Page [353], ligne 7: Elle dit un jour à son cercle; et note 605.

Cette anecdote a été racontée par Roquette, évêque d'Autun, à Boubier lui-même.

Page [355], lignes 9 et 10: Les inscriptions et les emblèmes qui se voyaient au château de Bussy.

On sait que Bussy avait réuni dans cette galerie les portraits de toutes les femmes qu'il avait aimées. Il les avait accompagnés d'inscriptions et d'emblèmes. Sous le portrait de la marquise de Monglat on lisait: «Isabelle-Cécile Hurault de Cheverny, marquise de Monglat, qui par son inconstance a remis en honneur la matrone d'Éphèse et les femmes d'Astolfe et de Joconde.» Bussy avait fait peindre cette marquise dans le bassin d'une balance. Elle était emportée par le bassin vide, et sur le plateau où elle se trouvait on lisait: Levior aura, «plus légère que l'air». Dans un autre endroit de sa galerie il l'avait encore fait peindre avec les emblèmes et sous les attributs de la Fortune, et on lisait: Leves ambo, ambo ingratæ, «toutes deux légères, toutes deux ingrates».

CHAPITRE XXV.

Page [363], lignes 8 et 9: Cette réconciliation fut sincère de part et d'autre.

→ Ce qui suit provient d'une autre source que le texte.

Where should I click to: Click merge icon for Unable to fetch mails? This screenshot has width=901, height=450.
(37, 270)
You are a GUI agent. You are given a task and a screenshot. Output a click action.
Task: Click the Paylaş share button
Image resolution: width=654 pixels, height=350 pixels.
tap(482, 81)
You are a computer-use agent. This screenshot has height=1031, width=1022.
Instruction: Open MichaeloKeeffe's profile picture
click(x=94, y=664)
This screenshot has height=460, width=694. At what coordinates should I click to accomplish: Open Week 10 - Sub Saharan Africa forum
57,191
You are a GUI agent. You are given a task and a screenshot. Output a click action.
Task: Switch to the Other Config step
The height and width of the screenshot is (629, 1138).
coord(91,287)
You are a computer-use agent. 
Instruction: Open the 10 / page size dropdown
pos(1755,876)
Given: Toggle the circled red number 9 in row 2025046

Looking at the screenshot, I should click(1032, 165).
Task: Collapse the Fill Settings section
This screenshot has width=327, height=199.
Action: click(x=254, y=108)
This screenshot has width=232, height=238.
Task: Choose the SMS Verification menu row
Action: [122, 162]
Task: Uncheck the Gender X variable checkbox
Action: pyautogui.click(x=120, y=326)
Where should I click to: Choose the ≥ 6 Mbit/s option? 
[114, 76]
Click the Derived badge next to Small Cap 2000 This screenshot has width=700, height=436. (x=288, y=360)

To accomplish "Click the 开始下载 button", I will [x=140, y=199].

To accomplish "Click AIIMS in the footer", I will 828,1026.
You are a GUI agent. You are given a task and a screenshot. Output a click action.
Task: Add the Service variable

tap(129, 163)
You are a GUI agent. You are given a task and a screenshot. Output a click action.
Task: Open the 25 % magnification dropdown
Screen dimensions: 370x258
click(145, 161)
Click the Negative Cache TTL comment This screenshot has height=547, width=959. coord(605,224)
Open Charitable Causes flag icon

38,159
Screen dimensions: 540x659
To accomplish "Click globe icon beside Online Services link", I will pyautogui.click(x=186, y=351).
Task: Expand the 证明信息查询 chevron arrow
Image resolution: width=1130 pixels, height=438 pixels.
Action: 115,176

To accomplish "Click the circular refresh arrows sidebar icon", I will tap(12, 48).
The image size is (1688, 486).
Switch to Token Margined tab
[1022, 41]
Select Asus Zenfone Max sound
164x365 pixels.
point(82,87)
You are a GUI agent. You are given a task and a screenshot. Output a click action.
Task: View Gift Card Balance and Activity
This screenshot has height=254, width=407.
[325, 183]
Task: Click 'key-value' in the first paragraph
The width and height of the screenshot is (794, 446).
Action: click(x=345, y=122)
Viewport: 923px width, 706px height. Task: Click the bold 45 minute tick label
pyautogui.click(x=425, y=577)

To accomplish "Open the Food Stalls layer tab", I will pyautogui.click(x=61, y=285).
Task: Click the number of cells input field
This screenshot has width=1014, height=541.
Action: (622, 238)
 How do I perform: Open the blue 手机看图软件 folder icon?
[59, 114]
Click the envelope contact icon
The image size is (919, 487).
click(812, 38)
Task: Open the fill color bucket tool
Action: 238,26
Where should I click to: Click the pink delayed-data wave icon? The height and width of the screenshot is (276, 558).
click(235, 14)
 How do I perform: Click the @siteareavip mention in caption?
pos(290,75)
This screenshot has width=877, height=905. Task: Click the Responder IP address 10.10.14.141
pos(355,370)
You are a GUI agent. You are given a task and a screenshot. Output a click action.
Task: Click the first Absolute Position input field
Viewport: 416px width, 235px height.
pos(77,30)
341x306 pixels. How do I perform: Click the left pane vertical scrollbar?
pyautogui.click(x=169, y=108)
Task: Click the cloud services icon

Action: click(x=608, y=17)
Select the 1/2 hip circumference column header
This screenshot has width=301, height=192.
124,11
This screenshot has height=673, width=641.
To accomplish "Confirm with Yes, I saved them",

«Vous savez encore, dit-elle, notre voyage de Bourgogne, et avec quelle franchise je vous redonnai toute la part que vous aviez jamais eue dans mon amitié.»

Page [364], ligne 6: Ce dernier en eut ensuite ramassé et rejoint les morceaux.

Ce récit de Bussy-Rabutin est invraisemblable, et ne le justifie pas.